そんな中…彼は突然現れて、あの人と…そして私に怒った。
私に対しては、泣きながら…








〜おぞましく、大切な記憶〜



「ただいま〜。ママ、あのね!今日……」


ランドセルを背負った、小さな…8歳くらいの女の子が、扉を元気よく開けて中に入ってきた。

しかし、その少女は…中に居る人物を見ると、言葉も途中に固まってしまった。

そして、少女は何とか一言…口にした。


「……だ、誰…?」


「ははっ、いきなり知らない人が居れば驚くよね。ごめんね?僕は君のお母さんと再婚することになったんだ。宜しくね」


「ママ、と…?」


人の良さげな笑みで話す、20代半ば辺りの青年を見上げて少女は首を傾げた。

警戒をしている、と言うよりも状況を把握しきれていないと言った方が正しいであろうと思われるキョトンとした顔である。

そのまま少女がキョトンとしていると、奥からタンタンタンと床を踏む…足音が聞こえてきた。


「…あらっ?加奈、もう帰ってたのね!」

 
足音と共に現れたのは、これまた20代後半と見受けられる綺麗な女性だった。

その女性は少女を見ると優しく微笑みかけ…そして、少女と視線を合わせる様にしゃがんだ。

加奈と呼ばれた少女は、やっと気が楽になったようで、花の綻ぶような愛らしい笑顔をその顔いっぱいに浮かべる。

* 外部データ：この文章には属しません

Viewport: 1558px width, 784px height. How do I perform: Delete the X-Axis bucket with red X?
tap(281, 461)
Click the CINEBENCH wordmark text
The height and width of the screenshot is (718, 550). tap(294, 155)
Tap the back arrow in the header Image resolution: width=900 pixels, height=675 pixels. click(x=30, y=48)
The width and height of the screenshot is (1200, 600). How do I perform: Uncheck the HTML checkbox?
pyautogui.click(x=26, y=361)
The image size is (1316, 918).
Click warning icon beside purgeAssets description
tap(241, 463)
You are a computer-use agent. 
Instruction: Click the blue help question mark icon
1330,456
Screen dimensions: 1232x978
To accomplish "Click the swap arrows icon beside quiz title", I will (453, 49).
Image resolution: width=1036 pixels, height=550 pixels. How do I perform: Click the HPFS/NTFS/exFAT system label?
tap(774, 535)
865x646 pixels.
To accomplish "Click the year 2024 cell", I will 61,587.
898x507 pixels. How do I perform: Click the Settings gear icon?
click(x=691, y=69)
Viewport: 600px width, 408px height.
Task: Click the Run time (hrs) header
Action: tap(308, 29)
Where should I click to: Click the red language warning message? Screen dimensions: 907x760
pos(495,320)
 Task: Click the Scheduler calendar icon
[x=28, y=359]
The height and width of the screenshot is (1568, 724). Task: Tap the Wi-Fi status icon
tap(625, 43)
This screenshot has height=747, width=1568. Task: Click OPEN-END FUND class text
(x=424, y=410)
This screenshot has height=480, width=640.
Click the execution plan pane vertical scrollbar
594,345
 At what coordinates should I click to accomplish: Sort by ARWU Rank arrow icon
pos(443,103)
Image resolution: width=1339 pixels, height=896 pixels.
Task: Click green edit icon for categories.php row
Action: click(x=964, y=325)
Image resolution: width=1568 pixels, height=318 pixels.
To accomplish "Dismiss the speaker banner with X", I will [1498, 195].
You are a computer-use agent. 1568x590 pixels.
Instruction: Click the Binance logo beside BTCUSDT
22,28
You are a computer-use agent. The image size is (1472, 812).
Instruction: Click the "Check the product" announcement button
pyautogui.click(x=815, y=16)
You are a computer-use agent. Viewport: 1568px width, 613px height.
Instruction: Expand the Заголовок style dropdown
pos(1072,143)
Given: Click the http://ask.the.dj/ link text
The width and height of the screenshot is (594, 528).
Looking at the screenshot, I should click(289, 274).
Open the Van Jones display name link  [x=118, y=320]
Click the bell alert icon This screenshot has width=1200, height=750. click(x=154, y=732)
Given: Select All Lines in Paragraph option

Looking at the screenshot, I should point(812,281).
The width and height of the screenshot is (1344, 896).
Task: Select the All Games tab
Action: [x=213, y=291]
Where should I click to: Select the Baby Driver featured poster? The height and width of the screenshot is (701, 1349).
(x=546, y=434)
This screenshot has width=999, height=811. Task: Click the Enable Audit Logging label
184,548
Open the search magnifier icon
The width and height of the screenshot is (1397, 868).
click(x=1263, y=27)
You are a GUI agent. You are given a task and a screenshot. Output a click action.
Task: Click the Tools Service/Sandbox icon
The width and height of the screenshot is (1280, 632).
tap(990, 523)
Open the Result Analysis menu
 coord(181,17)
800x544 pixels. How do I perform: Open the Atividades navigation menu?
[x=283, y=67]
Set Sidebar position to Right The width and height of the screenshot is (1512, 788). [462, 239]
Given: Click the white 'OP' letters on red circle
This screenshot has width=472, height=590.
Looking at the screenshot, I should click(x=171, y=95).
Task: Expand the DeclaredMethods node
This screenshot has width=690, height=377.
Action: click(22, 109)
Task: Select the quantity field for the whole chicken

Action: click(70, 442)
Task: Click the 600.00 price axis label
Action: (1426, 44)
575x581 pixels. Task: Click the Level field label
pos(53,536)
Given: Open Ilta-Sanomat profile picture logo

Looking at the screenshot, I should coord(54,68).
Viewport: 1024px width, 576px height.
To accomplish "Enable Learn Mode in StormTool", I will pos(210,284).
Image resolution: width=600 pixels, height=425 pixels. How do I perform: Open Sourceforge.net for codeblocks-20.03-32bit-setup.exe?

「ママっ!あのね、今日は少し早く終わったの!だからね、今日はママといっぱいお話出来ると思ったんだけど……」


「そっか…。パパが死んじゃってから、ママお仕事ばっかでなかなか一緒に話も出来てなかったもんね…。ごめんね、加奈…」


「ううん。ママはわたしの為に頑張ってくれてるんだから、全然だいじょぶ!」


女性に抱き締められた少女…加奈はにっこりと笑顔を浮かべた。

女性はその顔を見ると、一際ギュッと強く抱き締めた後…少し体を離し、加奈と視線を合わせる。


「…加奈……ママね、この人と一緒に暮らそうと…再婚しようと思うの。パパを忘れた訳じゃないのよ。
でもね…この人と一緒になったら、加奈とももっとずっと一緒に居られるようになるし…。…ねぇ…加奈。ママ、この人と一緒になって良いかな…?」

 
「…ママ…。…再婚したら、ママは幸せになれるの?」


「うん…。なれるよ」


「…じゃあ、再婚しても良いよっ!…ママ…絶対絶対…ぜぇったいに、幸せになってね!」


有り難う…。そう小さく何度も何度も呟きながら、女性は加奈を愛しそうに抱き締めた。

女性に抱き締められている間も、加奈はにこにこと笑顔を浮かべている。

この頃は、幸せになれると信じていた…。ただ、信じ続けていた――。